In the study, scientists estimated the frequency of ESKD among AAV patients and evaluated factors that predict ESKD and death in this patient group. Their analysis included data from 848 patients who’d participated in previous randomized controlled clinical trials by the European Vasculitis Society. The patients, who had a mean age of 58 when they were diagnosed, were followed for a median of nearly eight years.

Kidney involvement was detected in about three-quarters (76%) of patients at the time of their AAV diagnosis, with 107 people with ESKD needing dialysis, a blood filtering procedure used when the kidneys are failing and cannot do so on their own. The estimated incidence, or new cases, of ESKD after 15 years was 26.8%.

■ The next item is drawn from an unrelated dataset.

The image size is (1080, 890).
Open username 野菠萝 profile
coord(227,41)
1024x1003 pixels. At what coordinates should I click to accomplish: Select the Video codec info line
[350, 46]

A total of 175 people developed ESKD during follow-up and required kidney replacement therapy, which involved dialysis for 140 people and a kidney transplant for 35. Of the 107 people who started out with ESKD, 37 regained kidney function at some point. Eleven needed subsequent dialysis.

The patients who developed ESKD were at a nearly three times higher risk of death than those who didn’t. Overall, 118 of the 175 people with ESKD died over follow-up, with higher mortality rates observed among those who had dialysis compared to those who had a transplant. While 78.6% of those on dialysis died, 22.8% of those who received a kidney transplant died.

ESKD patients with the granulomatosis with polyangiitis AAV subtype also had a better prognosis than those with microscopic polyangiitis.

Compared to people in the general population, people with AAV and kidney involvement had worse survival outcomes, even in the early stages of chronic kidney disease.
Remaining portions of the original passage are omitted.